I just got in on the alpha test program tonight (you can sign up at qik.com), and so far it’s been working great. There’s a delay of about 5-10 seconds, but that’s really ok. The video appears ready for playback on Qik’s website almost immediately, in a Flash player much like the ones used by YouTube, GameTrailers, and so on. Once the recording stops, the streaming video is replaced by a recorded copy stored on Qik’s servers, which can then be replayed at any time.
I’ve also found competing products by ComVu and Flixwagon (also in alpha). ComVu’s PocketCaster software has been selected for use by Reuters, and appears to add even more features like GPS location mapping. It appears to have been in beta testing for awhile but hasn’t made much of a splash.

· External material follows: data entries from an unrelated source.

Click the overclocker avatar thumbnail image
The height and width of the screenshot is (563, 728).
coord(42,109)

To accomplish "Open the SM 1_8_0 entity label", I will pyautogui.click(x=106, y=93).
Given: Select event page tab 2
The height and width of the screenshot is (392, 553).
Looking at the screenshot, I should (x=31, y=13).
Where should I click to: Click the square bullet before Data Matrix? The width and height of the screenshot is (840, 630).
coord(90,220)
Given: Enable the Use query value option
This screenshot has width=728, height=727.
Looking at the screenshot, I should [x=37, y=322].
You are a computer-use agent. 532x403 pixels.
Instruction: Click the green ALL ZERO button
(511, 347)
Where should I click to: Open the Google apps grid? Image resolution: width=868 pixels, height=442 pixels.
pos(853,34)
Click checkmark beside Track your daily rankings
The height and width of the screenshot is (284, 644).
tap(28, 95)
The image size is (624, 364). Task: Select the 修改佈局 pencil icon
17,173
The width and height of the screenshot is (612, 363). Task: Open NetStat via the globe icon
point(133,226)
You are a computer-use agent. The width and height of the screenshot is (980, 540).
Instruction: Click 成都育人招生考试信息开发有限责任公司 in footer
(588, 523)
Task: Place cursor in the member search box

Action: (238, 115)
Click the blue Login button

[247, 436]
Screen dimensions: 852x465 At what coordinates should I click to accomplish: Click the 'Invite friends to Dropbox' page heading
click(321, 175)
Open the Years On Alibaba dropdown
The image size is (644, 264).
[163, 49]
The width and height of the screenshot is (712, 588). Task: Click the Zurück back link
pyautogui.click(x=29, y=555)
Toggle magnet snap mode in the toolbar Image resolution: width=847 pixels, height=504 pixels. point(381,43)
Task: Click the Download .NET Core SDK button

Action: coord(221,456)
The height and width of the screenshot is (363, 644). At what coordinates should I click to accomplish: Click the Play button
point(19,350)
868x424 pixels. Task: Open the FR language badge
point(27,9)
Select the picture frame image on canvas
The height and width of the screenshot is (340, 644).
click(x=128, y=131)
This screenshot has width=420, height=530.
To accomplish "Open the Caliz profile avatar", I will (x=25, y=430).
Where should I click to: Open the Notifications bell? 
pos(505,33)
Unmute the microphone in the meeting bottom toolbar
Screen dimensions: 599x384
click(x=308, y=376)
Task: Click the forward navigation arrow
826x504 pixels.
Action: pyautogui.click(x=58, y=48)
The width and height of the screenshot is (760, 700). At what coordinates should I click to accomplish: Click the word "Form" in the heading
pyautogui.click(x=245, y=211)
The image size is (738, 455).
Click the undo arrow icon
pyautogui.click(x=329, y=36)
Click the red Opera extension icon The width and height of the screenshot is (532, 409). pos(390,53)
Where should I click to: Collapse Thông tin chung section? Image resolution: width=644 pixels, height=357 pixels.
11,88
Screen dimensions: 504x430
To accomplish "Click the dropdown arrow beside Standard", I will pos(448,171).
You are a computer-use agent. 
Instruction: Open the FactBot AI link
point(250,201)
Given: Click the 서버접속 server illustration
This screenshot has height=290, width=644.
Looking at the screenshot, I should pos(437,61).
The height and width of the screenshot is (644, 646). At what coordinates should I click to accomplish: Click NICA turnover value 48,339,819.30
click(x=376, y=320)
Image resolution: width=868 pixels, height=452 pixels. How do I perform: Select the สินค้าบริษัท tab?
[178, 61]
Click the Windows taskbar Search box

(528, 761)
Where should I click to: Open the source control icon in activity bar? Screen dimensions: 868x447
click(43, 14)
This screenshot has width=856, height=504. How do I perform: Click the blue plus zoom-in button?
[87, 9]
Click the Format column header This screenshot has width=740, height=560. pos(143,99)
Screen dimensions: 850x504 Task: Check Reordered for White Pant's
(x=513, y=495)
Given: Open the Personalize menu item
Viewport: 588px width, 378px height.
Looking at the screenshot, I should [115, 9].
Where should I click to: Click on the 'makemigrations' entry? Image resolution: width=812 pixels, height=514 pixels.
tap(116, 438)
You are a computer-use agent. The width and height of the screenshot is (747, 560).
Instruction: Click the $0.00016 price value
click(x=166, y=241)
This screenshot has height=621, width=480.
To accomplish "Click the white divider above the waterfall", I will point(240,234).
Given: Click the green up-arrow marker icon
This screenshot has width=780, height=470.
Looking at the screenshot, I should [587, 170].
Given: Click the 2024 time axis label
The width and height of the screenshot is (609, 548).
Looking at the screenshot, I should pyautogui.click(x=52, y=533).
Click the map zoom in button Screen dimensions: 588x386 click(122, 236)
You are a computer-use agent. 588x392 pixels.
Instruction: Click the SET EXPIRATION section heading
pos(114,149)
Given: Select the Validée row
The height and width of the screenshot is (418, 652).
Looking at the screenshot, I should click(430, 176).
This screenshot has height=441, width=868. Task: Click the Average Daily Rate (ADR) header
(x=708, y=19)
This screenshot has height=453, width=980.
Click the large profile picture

Charges will probably come into effect after the product is finished. ComVu and Flixwagon both allow you to tag and name your videos straight from the phone, something Qik requires you to do on the website.
Qik’s lack of features (which common-folk users will correctly interpret as simplicity), and catchier name will probably lead to it being the standard for live mobile-to-web videocasting. It’s happened before with products like the Flip Video camcorder and Nintendo DS. Either way, mobile data plans are becoming cheaper and more popular than ever, and I predict we’ll be seeing a lot more street journalism beyond cellphone camera snaps and lifecasting like iJustine in 2008.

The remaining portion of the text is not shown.